» Aim: Copy the records from the line with "無料体験＆お問い合わせ (1057, 2457)" up to and including the final one, substituting "選手育成コース" for "選手コース" and changing nothing else. Leave the pictures out.

↓↓↓

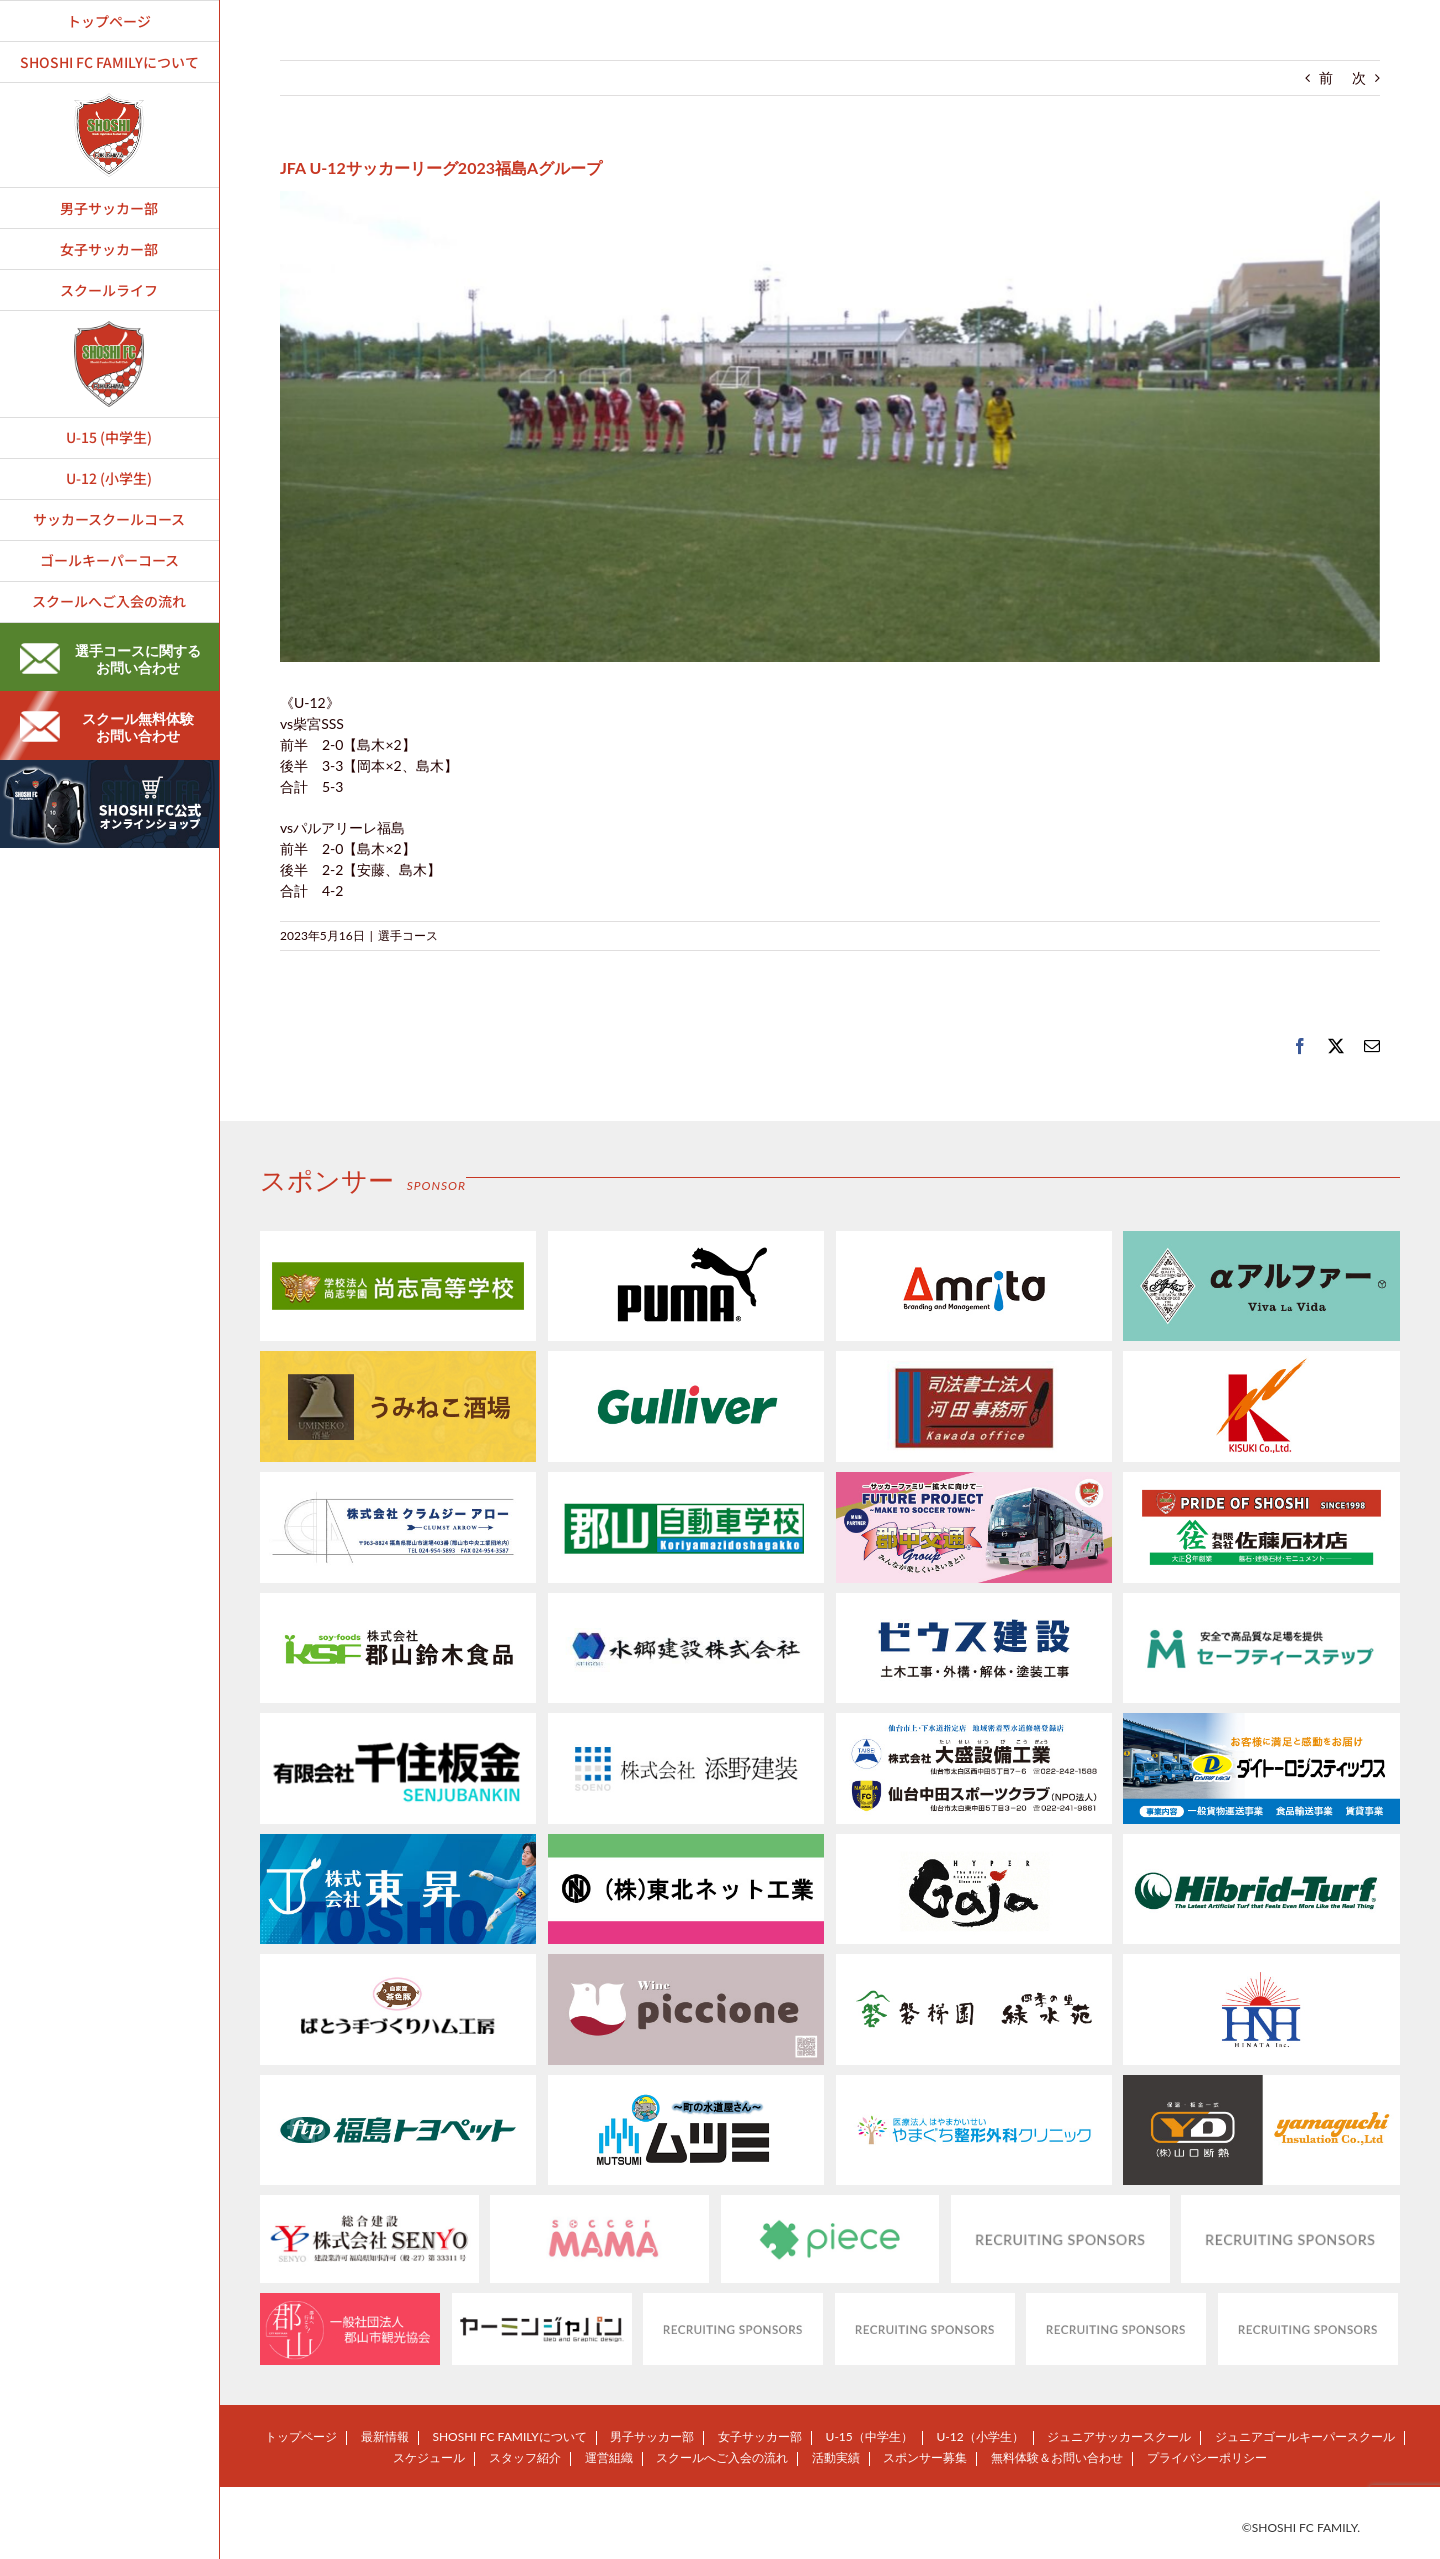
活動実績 (836, 2457)
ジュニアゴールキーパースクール (1305, 2436)
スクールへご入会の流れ (722, 2457)
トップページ (301, 2436)
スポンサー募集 (925, 2457)
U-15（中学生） (869, 2436)
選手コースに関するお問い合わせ (110, 659)
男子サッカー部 (652, 2436)
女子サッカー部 (760, 2436)
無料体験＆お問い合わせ (1057, 2457)
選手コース (408, 935)
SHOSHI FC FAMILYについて (509, 2436)
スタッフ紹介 (525, 2457)
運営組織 (609, 2457)
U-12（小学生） (979, 2436)
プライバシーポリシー (1207, 2457)
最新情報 (385, 2436)
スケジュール (429, 2457)
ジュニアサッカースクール (1119, 2436)
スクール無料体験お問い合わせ (107, 727)
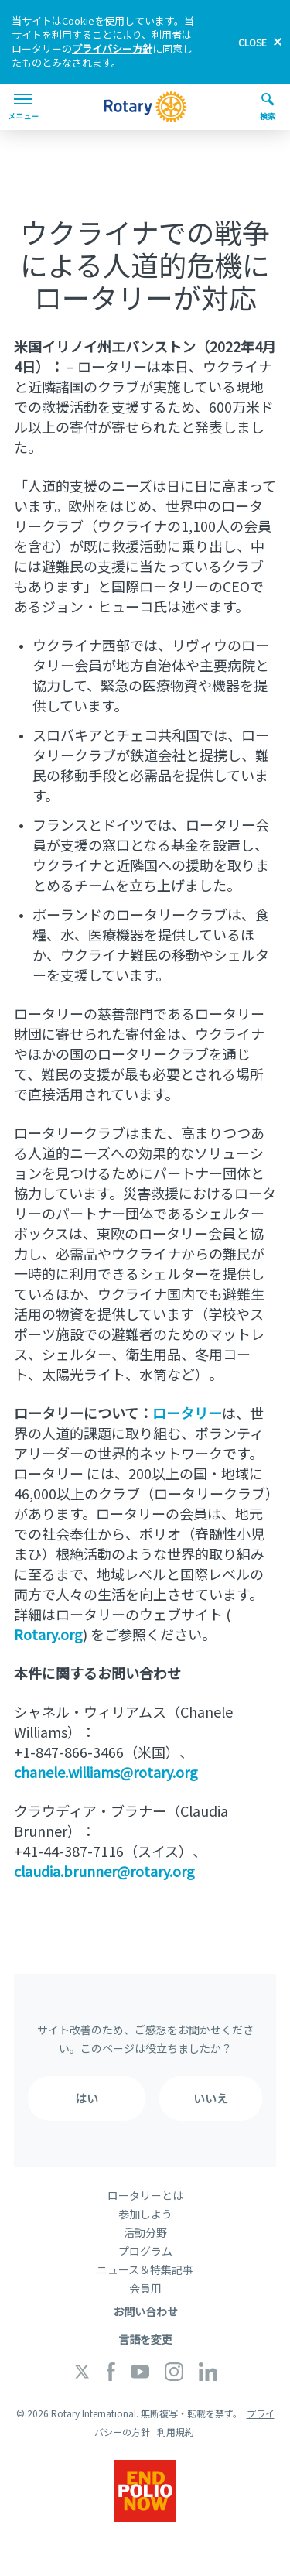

↑↑↑

» Result of the exercise:
無料体験＆お問い合わせ (1057, 2457)
選手育成コース (408, 935)
SHOSHI FC FAMILYについて (509, 2436)
スタッフ紹介 (525, 2457)
運営組織 (609, 2457)
U-12（小学生） (979, 2436)
プライバシーポリシー (1207, 2457)
最新情報 (385, 2436)
スケジュール (429, 2457)
ジュニアサッカースクール (1119, 2436)
スクール無料体験お問い合わせ (107, 727)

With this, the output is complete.